Pero hay un debate más novedoso en función de un argumento que paradójicamente es sostenido por representantes tanto de izquierda como de derecha. Me refiero a la idea de que el Gobierno se ha “apropiado de los Derechos humanos”. Detrás de esta afirmación se dice que los Kirchner nunca alzaron esa bandera y que si lo hicieron desde el 2003 hasta la fecha fue sólo por tener un sentido de la oportunidad. Nunca por convicción. Esta acusación se apoya en datos que mostrarían que en el fondo ellos no sólo no fueron luchadores de la “juventud maravillosa” sino que lucraron y sacaron provecho de las condiciones económicas de la dictadura para amasar una fortuna a fuerza de usura.
No me interesa aquí saber cuánto de cierto hay en estas acusaciones. De hecho me propongo recrear un experimento mental por el cual debemos suponer que estas críticas son ciertas. De esta manera, la pregunta que podríamos hacernos es ¿cuál sería el problema si se demostrara que los Kirchner adoptaron una ferviente pasión por los DDHH sólo una vez llegados al Gobierno Nacional? ¿Acaso desmerecería su accionar?
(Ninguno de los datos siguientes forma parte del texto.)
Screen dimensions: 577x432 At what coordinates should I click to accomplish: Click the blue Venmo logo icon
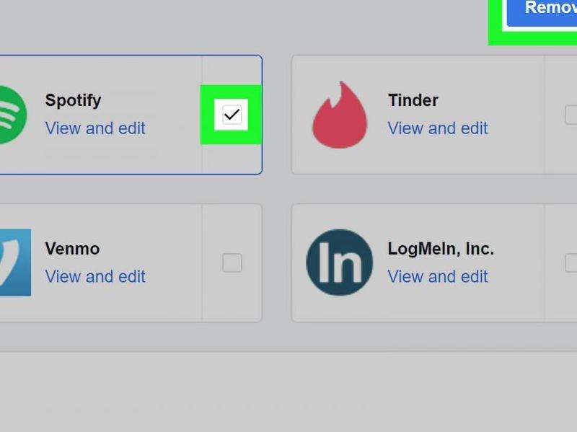14,263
Haciendo una analogía y siguiendo con los experimentos mentales, podría interrogar a los progresistas con el siguiente escenario: Mauricio Macri, en una de sus vacaciones cae de un caballo y el golpe en la cabeza lo hace virar su política hacia la izquierda. Al llegar a la Ciudad decreta que no hay que criminalizar la pobreza; que las Taser deben ser inutilizadas; que Alejandro Rozitchner será reemplazado por su padre León y que cansado de la gerenciación de la política ha decidido ideologizarse y llevar adelante un proyecto nacional y popular. Supongamos que todo esto es verdad y que el golpe en la cabeza es irreversible. ¿Debemos oponernos porque nos ha robado nuestras banderas? ¿Acaso debemos criticarlo porque alcanzó las convicciones después que nosotros? ¿La acusación es por haber llegado tarde?
Cuando uno formula estas preguntas nota la insensatez de los que critican “la apropiación de una política”. ¿Qué más quisiéramos los progresistas que todos los gobiernos argentinos de aquí en más nos roben nuestras convicciones y las hagan suyas? ¿O acaso Alsogaray criticó a Menem por apropiarse de sus ideas liberales? Expuesto así, el debate parece ser acerca de quién ha patentado una ideología o una bandera y quién goza de la prerrogativa de cargar orgulloso ese estandarte. No importa el contenido sino el descubrimiento.
De este modo, insólitamente, en esta lógica donde lo que importa es la autenticidad y la resistencia a los archivos, haber sido el primero en adoptar un ideal es un mérito que parece estar por encima de la virtud de tener la voluntad y la capacidad de aplicarlo.